▸ **Problems to work on**:
#1 From the call transcript on the Simonette field, list each distinct well-spacing distance in meters that it mentions.
#2 Carry on the call transcript on the Simonette field from the point where it stops.

Yes. Thanks, Michael. Good questions. Yes, on the drawdown side of question, the jury is always out as to how fast or slow do you draw wells down and does it leave condensate or liquid stock in the reservoir. And like this 9-11 pad was a perfect opportunity, like I mentioned in the call, it's -- it's in the Northeast quadrant -- or sorry, Northwest quadrant of our main Simonette field. So it's kind of accessing a little bit of virgin reservoir that isn't kind of developed. So it's a good chance for us to kind of test that. I can't answer your question as to how much upside there is. We think drawdown strategies play a role but how impactful that is is probably very asset dependent. And that's why we're just doing these -- we're constantly testing all these sorts of things on our wells. So we're hopeful that we can glean some information there's always a trade-off, though, in terms of do you draw down the wells, produce substantial amount of your reserves in the first, say, 3 years, which can have some real economic value or at risk of maybe leaving something back in the reservoir, that's the trade-off we're always trying to play with. So we'll get some information and maybe make some adjustments going forward. In terms of the spacing, our reserve book is kind of based on a roughly 400-meter spacing. We've got anywhere from Ovintiv trials down to under 200-meter spacing. We've got some wells that are over 500 meters. And it really depends on the area as well, like this 9-11 pad, as an example, again, it's back into some fairly fresh reservoir. So we were quite comfortable getting down to about 300-meter spacing in that. That's also going to give us another 3-well occupation before we hit our lease boundary. So sometimes you space wells just based on future development planning. But I would say the 400-meter spacing on average is still a really good number for us. We'll have pads that are slightly less, but we'll have pads that might be in slightly more. And that's one variable. Actually, we're continuing to really optimize. And then you have to factor in parent-child impacts and things like that. So it's a very dynamic design variable that we -- and the technical team are looking at every time we drill a new well or a new pad. So a little bit of variability there, but I think 400 is a good number to use down the middle.

Michael Spiker

analyst
#22

Awesome. And then one follow-up question. Are you guys still thinking or discussing cyclic gas injection? Is that a thing all eyes in the basin, frankly, hear glued on Simonette waiting for that to start. Is that still a possibility?

J. Backus

executive
#23

We've in the past 6 or so months. We've been doing some kind of preliminary technical work trying to understand the opportunity, where best it might have some potential recovery enhancement, whether that's in the north part of our field or more in the core. So we're working with a few different organizations and doing some technical work internally to understand that. We don't have any firm capital or pilot plans in place right now, but we do have a small team that's investigating that.

▸ **Raw data**:
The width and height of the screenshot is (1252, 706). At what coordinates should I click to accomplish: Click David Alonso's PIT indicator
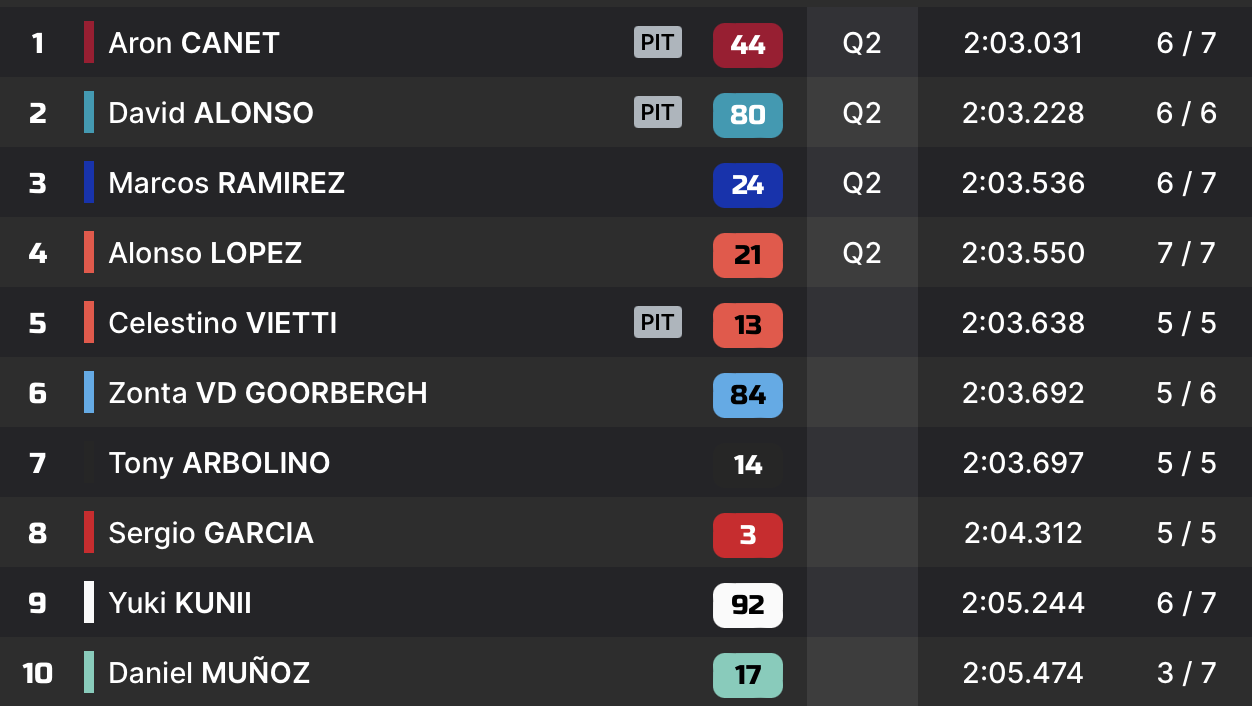click(657, 112)
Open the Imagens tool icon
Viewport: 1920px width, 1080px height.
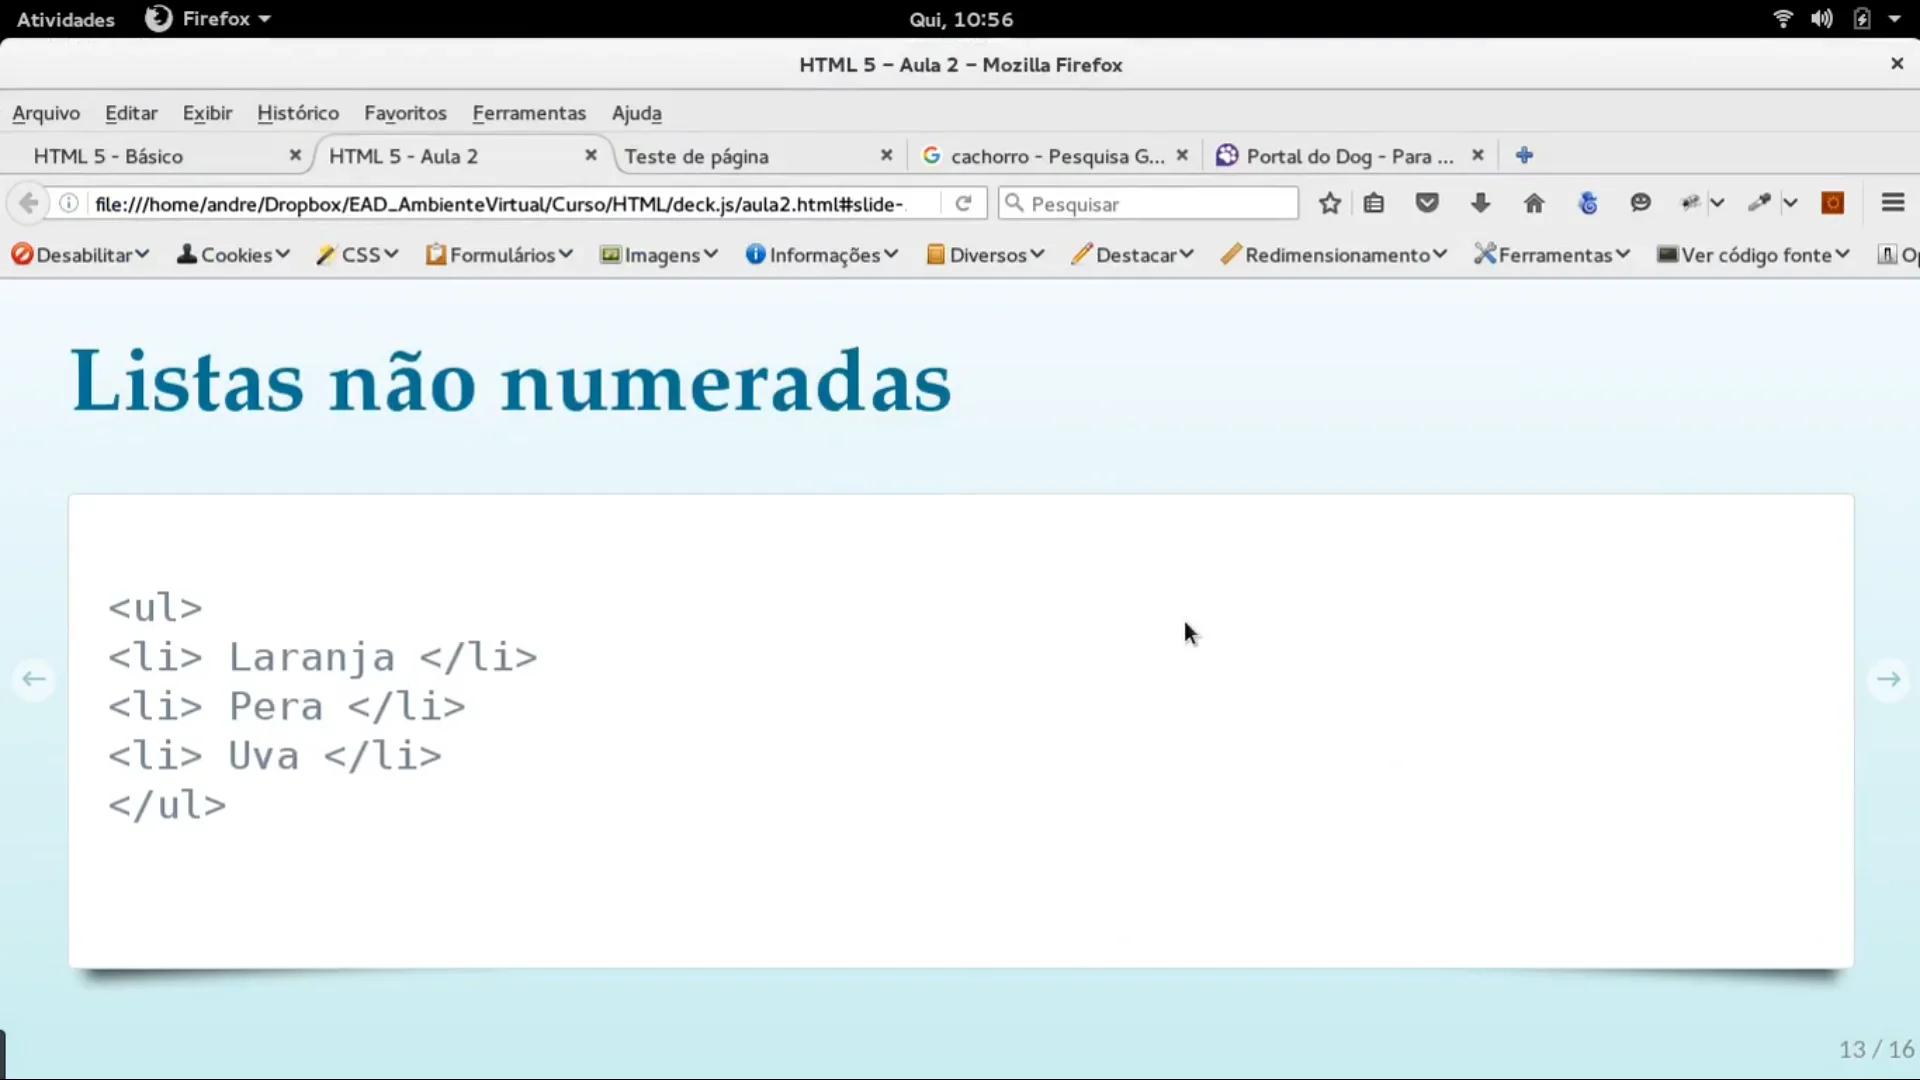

▸ **Written responses**:
#1 400 meters (roughly), under 200 meters, over 500 meters, about 300 meters

#2
Operator

operator
#24

Next question will be from Amir Arif at ATB.

Laique Ahmad Amir Arif

analyst
#25

Just a few quick questions. First, just with the oil prices having come down. I know you still -- you generated a lot of free cash, but just curious on what oil price level you would think about adjusting some of your capital program for '25?

Jakub Brogowski

executive
#26

Amir, it's Jakub here. I think that really depends on where gas levels are, right? So now we've seen the strip for gas go to $4.70. We've hedged a lot of our gas for the year. We're probably hedged about 65%, almost 70% on our gas levels at a floor of about USD 3.30 to USD 3.50. So I think from that perspective, we could probably go pretty low on oil if gas prices stick in. So it really depends where both those go. I think as you've seen in terms of the ranges we gave today, on the low side, we gave $60 and $3.50 with a $0.70 FX rate. And at that level, we're still going to be generating about $45 million of free cash flow, Amir. So I think we're pretty defensive probably down to 50% and even lower gas prices. If it went below there, then I think we'd have to have another look. But it looks like we got a bit of cushion here still.

Laique Ahmad Amir Arif

analyst
#27

Got it. And you've got good hedges on the oil side, too, I think.

Jakub Brogowski

executive
#28

Yes, we do.

Laique Ahmad Amir Arif

analyst
#29

And then just moving over to the NGLs. On the reserve side, there was some negative revisions just on the NGL. It's again, not a big part of the revenue, but just curious what -- if you can just share some color in terms of what's happening in terms of NGL yields. Is that drop off over time? Or is it just the initial yields are a little leaner?

J. Backus

executive
#30

Yes. There's a couple of things there, Amir. At the end of last year, we were kind of playing around with our plants a little bit to see if we could change the cuts of some of those yields and we made some assumptions. Some of that didn't materialize. So we weren't getting quite as good an NGL cut out of those plants. So that resulted in just a little bit of an adjustment there. And as we start to move a little bit into the southeast part of our field. We were probably a little bit leaner on a couple of wells than we expected. So again, pretty modest changes as you point out. So not a massive surprise. But yes, small negative on that side. So that -- hopefully, that gives you the context there.

Laique Ahmad Amir Arif

analyst
#31

Yes. And I appreciate that color. And then just finally, Jacob, just on that cash flow sensitivity that you updated, and there's no change in production guidance or your line items. You're using the same commodity prices. You've added in the tariff impact. So I was just curious what makes the cash flow sensitivity have higher lows and a little like a higher range?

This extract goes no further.